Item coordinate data
★ ★ ★ ★ ★ ★ ★

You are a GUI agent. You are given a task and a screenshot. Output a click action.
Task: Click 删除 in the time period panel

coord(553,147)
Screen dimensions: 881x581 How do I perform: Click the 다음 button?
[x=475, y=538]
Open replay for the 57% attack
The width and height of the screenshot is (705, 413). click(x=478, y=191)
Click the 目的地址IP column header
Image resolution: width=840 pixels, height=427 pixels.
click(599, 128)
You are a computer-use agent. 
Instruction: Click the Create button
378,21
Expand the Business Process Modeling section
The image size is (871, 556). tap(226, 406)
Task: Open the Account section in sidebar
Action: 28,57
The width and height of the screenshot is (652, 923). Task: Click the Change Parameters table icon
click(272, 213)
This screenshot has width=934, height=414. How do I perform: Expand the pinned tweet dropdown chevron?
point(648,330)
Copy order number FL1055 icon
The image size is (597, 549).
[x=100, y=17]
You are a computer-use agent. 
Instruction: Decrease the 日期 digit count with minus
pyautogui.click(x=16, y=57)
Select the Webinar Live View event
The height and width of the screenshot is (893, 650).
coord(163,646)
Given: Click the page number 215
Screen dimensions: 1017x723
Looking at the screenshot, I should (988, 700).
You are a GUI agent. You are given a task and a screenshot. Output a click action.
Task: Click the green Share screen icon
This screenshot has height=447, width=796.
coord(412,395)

★ ★ ★ ★ ★ ★ ★

SET TASK
Give the part of the records that opens with the line containing "This screenshot has width=934, height=414." and runs through the end of the records as a numbered list, omitting blank lines.

SOLVED PROBLEM
1. This screenshot has width=934, height=414. How do I perform: Expand the pinned tweet dropdown chevron?
2. point(648,330)
3. Copy order number FL1055 icon
4. The image size is (597, 549).
5. [x=100, y=17]
6. You are a computer-use agent. 
7. Instruction: Decrease the 日期 digit count with minus
8. pyautogui.click(x=16, y=57)
9. Select the Webinar Live View event
10. The height and width of the screenshot is (893, 650).
11. coord(163,646)
12. Given: Click the page number 215
13. Screen dimensions: 1017x723
14. Looking at the screenshot, I should (988, 700).
15. You are a GUI agent. You are given a task and a screenshot. Output a click action.
16. Task: Click the green Share screen icon
17. This screenshot has height=447, width=796.
18. coord(412,395)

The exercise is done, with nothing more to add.